• _Text segment_:
XML Processing Description Language (XPDL)

Working Draft - 4 April 1999

Editor's Note:This is merely an initial draft. All comments, suggestions, and contributions are welcome and will be credited. I'd like this to be as open a process as possible, including discussion on xml-dev, the primary XML development mailing list. This document has no official standing with any standards body or process.

1.0 - XML Document Typing, Present and Possible

2.0 - Creating an XML Processing Description

2.1 - XPD Structure

2.2 - Class Information

2.3 - Content Information

2.4 - Style Information

2.5 - Extension Information

3.0 - Linking XML Processing Descriptions to XML Documents

3.1 - HTTP Header

3.2 - Processing Instruction

3.3 - Attribute with Namespace

3.4 - XLink

4.0 - Conformance

Appendix A - DTD for XPDs

Appendix B - RDF Schema for XPDs

1.0 - XML Document Typing, Present and Possible

In order for document processing to be reliable, it is necessary to be able to describe classes of documents and to identify individual documents as members of these classes. These document classes may then provide a shared set of constraints or other processing that applies to all documents that are members of the class. Class membership may be determined by comparing documents against constraints, but classes can provide other services to their members, including shared resources for document content, presentation, and processing.

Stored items

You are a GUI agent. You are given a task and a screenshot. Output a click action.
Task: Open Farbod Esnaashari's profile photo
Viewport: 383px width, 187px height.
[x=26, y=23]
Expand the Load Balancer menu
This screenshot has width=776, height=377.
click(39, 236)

• _Problem set_:
**1.** Condense the paragraph of the XPDL draft that begins "In order for document processing to be reliable" into a short bulleted list that keeps its main facts.
**2.** Proceed with the XPDL draft above, continuing from its final sentence.

• _Solved problems_:
**1.**
- Reliable document processing requires describing classes of documents and identifying individual documents as members of those classes.
- A document class may provide a shared set of constraints or other processing that applies to all of its members.
- Class membership may be determined by comparing documents against constraints.
- Classes can also offer their members other services, including shared resources for document content, presentation, and processing.

**2.**
While XML DTDs can be used to describe document classes, a number of 'features' in the XML 1.0 specification make the use of DTDs unreliable, with consequences ranging from missing default attributes to unexpanded entities to applications foiled in their attempts to use style sheets requiring particular document structures. Some of these problems lie in the nature of DTDs, while others originate in the different mechanisms by which applications are permitted to process (or not process) DTDs.

At the same time XML's document-centric approach requires every document to provide information required for its processing rather than being members of a class of documents which share that information. As document sets grow larger, making changes to the set can be difficult, especially if those changes involve which DTDs, schemas, or style sheets a document references.

XML Processing Description Language (XPDL) seeks to provide a means of describing document classes which will simplify the management of document classes and make processing more reliable. By creating descriptions for classes of documents, rather than relying on documents to link to sets of resources themselves, XPDL makes it possible both to move beyond the monolithic model presented by DTDs today and to add new resources, like schemas, style sheets, and processing information to the concept of a document class.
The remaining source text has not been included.